John Prescott was the UK’s Deputy Prime Minister from the years 1997 to 2007. His name has been changed, by the Queen, to “Baron Prescott, of Kingston Upon Hull, in the County of East Yorkshire” but is, in fact, more commonly referred to by those for whom respect for authority and tradition allows as Lord Prescott.
I raise this matter because John has expressed discomfort with his new Lordly name.
“I don’t like the word Lord. It’s got a Lordly meaning to it.”
Well, yes. In many respects, that’s very much the point. The Torygraph continues:
“I’d prefer to be called a senator than a Lord. It has all these kind [sic] of implications and I get a bit embarrassed about them but it gives me a political platform. But for God’s sake let’s get rid of the word Lord and become a senator.”
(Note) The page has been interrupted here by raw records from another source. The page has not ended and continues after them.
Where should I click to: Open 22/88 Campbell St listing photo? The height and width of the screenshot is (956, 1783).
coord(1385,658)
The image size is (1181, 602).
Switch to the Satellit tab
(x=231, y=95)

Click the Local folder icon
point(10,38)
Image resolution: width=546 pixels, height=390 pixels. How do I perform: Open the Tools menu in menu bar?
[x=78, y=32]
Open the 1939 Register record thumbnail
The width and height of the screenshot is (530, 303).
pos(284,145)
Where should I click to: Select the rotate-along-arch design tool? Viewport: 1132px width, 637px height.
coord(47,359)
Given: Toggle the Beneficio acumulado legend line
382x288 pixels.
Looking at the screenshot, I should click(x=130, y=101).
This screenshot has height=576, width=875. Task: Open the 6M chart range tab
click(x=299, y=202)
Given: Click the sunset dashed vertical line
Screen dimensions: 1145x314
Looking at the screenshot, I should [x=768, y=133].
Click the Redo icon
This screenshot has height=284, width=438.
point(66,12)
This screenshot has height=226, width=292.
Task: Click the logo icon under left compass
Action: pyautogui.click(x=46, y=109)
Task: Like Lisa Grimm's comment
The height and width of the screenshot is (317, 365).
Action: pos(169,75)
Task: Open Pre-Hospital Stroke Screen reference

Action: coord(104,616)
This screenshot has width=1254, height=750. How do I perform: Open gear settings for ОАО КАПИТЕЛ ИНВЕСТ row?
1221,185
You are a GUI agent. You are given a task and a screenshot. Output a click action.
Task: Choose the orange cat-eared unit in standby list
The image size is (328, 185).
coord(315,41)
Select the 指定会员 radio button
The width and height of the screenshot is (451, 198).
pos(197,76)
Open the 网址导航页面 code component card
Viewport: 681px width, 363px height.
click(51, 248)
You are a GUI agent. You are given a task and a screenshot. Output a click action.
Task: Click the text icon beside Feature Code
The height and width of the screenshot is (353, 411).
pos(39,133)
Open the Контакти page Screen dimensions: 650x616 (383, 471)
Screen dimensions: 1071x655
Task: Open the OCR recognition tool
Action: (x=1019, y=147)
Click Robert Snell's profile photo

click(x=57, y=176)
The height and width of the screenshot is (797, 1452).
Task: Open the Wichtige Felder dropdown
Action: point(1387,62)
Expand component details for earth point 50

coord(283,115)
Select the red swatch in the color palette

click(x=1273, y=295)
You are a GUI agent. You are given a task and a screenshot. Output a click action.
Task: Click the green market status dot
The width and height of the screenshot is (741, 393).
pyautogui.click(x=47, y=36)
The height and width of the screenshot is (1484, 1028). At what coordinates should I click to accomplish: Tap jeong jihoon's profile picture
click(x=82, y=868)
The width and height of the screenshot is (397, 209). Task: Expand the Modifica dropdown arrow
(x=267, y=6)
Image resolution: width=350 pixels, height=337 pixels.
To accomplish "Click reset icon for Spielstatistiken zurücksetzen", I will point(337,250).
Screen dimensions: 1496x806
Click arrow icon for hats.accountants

Let’s see: To be a Senator would imply that the person in question had achieved their post democratically, that they were a representative of the people in some way. To be a Lord is to have done a favour for someone, or perhaps to have an ancestor who did a favour for the King or the Queen of their time.
To call John Prescott – who received his current title as thanks for his service to the previous Government – a Senator would be a lie, a fraud. John is a Lord, because that reflects the truth of the current undemocratic, favours based system that we use to fill the House of Lords.
But all is not lost, John. I share your discomfort. I’ll never call you Lord. Oh, no, please: Don’t mention it. I’m happy to help.